▶ List of tasks:
[1] Print a passage from the Preakness contest thread word for word. Begin at the words "Visit www.Preakness.com to" and stop after "Saturday, May 15th.".
[2] List every prize that the Preakness contest thread says a player receives for hitting the trifecta.
[3] Extend the Preakness contest thread with the passage that follows its last line.

▶ Article:
"""

2. Kicker Bet: SUPERFECTA - Pick the 4th-place finisher.

3. Scratches: You must pick 5th through 10th places as well, just in case a horse scratches. If you pick a horse in your Top 4 that scratches, then your No. 5 pick will move up to 4, your No. 4 pick will move up to 3, and so on.

4. Tie-breaker: Pick a number between 1-500 for a tie-breaker.

Here's what your entry will look like. Each horse is given a number. Please use the horse number NOT the horse name, for your entry.

*Finishing order:
1. 12
2. 3
3. 7
4. 14

Scratch:
5-10: 1, 9, 6, 13, 2, 11

Tie-breaker
125*

Visit www.Preakness.com to see the running order. PLEASE NOTE: THE HORSE NUMBERS WILL NOT BE AVAILABLE UNTIL 5 p.m.TODAY (May 12). So you can't make a pick until those numbers are posted.

Once you post your picks, your bet is FINAL. You may not change your picks later.

Feel free to chat about about the horses, the jockeys and the race. We'll make a post locking the bets 5 minutes before post time on Saturday, May 15th.

The race will be televised on NBC.

*Now for the fun part. What do you win?*

If you hit the *TRIFECTA*, you'll receive:
2 days and 2 nights of guided fishing at Bay Flats Lodge for 2 anglers

$300 TTF Online shopping spree and free shipping from TeamTTF.com

A subscription to Texas Outdoors Journal

2 bags of each color of the new TTF Hackberry Hustler lure

If you hit the *SUPERFECTA*, you'll win all of the above AND:

A $250 gift card to Academy

A $250 gift card to Fishing Tackle Unlimited

This package is easily worth over $1500, and you can win it all just for making a few lucky picks.

Good luck to everyone, and this is our way of saying thanks to all you folks that keep our company up and running. We sincerely appreciate your business. Enjoy the contest!


----------



## pelochas (Jun 15, 2005)

wow


----------



## 24Buds (Dec 5, 2008)

I know nuthin about the ponies, but I am looking forward to a lucky guess! Thats one heck of a deal! Thanks.

Somebody throw me a bone on some insider stuff!

"""

▶ Raw data:
"""

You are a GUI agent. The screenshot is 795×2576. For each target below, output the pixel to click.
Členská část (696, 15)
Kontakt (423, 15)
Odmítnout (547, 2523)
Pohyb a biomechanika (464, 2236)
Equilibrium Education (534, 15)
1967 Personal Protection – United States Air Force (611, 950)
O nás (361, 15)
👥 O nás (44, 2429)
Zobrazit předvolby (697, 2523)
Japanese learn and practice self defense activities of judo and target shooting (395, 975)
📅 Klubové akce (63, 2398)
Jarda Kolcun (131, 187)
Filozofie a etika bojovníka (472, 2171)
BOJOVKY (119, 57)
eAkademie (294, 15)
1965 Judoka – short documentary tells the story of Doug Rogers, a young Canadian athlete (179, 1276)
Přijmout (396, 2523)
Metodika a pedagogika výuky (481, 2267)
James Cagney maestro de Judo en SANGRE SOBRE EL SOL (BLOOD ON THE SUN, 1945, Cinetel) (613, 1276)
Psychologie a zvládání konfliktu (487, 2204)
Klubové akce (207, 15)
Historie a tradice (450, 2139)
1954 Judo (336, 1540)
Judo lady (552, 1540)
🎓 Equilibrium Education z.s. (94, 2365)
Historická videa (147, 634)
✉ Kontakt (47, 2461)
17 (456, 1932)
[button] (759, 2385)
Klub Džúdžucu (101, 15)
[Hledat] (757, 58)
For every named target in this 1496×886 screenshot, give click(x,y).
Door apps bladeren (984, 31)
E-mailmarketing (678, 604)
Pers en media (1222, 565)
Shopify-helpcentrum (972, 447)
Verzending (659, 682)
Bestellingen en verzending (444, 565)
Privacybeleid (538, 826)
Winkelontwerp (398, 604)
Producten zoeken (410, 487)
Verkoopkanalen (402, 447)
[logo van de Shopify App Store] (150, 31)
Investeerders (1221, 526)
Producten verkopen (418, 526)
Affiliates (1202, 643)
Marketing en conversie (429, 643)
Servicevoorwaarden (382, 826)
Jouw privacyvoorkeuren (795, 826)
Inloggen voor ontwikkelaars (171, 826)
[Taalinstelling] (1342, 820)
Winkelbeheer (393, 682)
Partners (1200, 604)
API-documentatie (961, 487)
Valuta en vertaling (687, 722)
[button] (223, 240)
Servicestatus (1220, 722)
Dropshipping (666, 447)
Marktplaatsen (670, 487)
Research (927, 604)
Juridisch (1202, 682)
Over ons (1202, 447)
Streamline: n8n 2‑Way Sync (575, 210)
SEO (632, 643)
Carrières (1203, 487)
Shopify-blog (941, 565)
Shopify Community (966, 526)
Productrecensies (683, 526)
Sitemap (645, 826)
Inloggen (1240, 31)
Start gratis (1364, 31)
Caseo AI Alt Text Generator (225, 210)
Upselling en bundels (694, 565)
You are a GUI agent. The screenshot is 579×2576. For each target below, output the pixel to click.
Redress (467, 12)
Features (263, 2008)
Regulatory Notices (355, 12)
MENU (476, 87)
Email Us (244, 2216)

"""

▶ Written responses:
[1]
Visit www.Preakness.com to see the running order. PLEASE NOTE: THE HORSE NUMBERS WILL NOT BE AVAILABLE UNTIL 5 p.m.TODAY (May 12). So you can't make a pick until those numbers are posted.

Once you post your picks, your bet is FINAL. You may not change your picks later.

Feel free to chat about about the horses, the jockeys and the race. We'll make a post locking the bets 5 minutes before post time on Saturday, May 15th.

[2]
- 2 days and 2 nights of guided fishing at Bay Flats Lodge for 2 anglers
- $300 TTF Online shopping spree and free shipping from TeamTTF.com
- A subscription to Texas Outdoors Journal
- 2 bags of each color of the new TTF Hackberry Hustler lure

[3]
----------



## Gilbert (May 25, 2004)

pelochas said:


> wow


x2


----------



## gater (May 25, 2004)

*TTF*

Finishing order:
1
4
7
11

Scratch:
2-5-3-12-6-8-10-9

Tie-breaker
250


----------



## salth2o (Sep 21, 2004)

awesome stuff!


----------



## salth2o (Sep 21, 2004)

gater said:


> Finishing order:
> 1
> 4
> 7
> ...


FYI...



> PLEASE NOTE: THE HORSE NUMBERS WILL NOT BE AVAILABLE UNTIL 5 p.m.TODAY (May 12). So you can't make a pick until those numbers are posted.


----------



## Texas Tackle Factory (Jan 28, 2009)

24Buds said:


> I know nuthin about the ponies, but I am looking forward to a lucky guess! Thats one heck of a deal! Thanks.
> 
> Somebody throw me a bone on some insider stuff!


Feel free to discuss the race. Google Preakness 2010. All kinds of info out there on the ponies runnin' this year. Super Saver won the Kentucky Derby a few weeks ago.

Thanks from TTF and good luck to all!!!


----------



## Gilbert (May 25, 2004)

salth2o said:


> FYI...


it don't matter if you don't know horses.


----------



## gater (May 25, 2004)

*Salth20*

Thanks, but I really don't think it matters much the way I bet! LOL
I'll check back though, thanks. Gater


----------



## Texas Tackle Factory (Jan 28, 2009)

Gilbert said:


> it don't matter if you don't know horses.


The Preakness allows a max of 14 Horses. However, we won't officially know how many ponies are running until the annoucement at 5 today. Could be 14 or 9 or 7. So you need to wait, so you don't pick a number that doesn't count. Right now it looks like 12 but you never know.

Hurricane Ike was injured this AM, so Ike's out!
www.preakness.com

TTF


----------



## mastercylinder60 (Dec 18, 2005)

Te.jas.on said:


> Once you post your picks, your bet is FINAL. You may not change your picks later.


i'm assuming only one pick per 2cooler? ice box isn't racing?


----------



## Texas Tackle Factory (Jan 28, 2009)

mastercylinder said:


> i'm assuming only one pick per 2cooler? ice box isn't racing?


Yes, ONE pick!

Thanks, TTF


----------



## mastercylinder60 (Dec 18, 2005)

you're welcome. ice box isn't racing??


----------



## Texas Tackle Factory (Jan 28, 2009)

mastercylinder said:


> you're welcome. ice box isn't racing??


Nope! They decided to wait till Belmont to run Ice Box again.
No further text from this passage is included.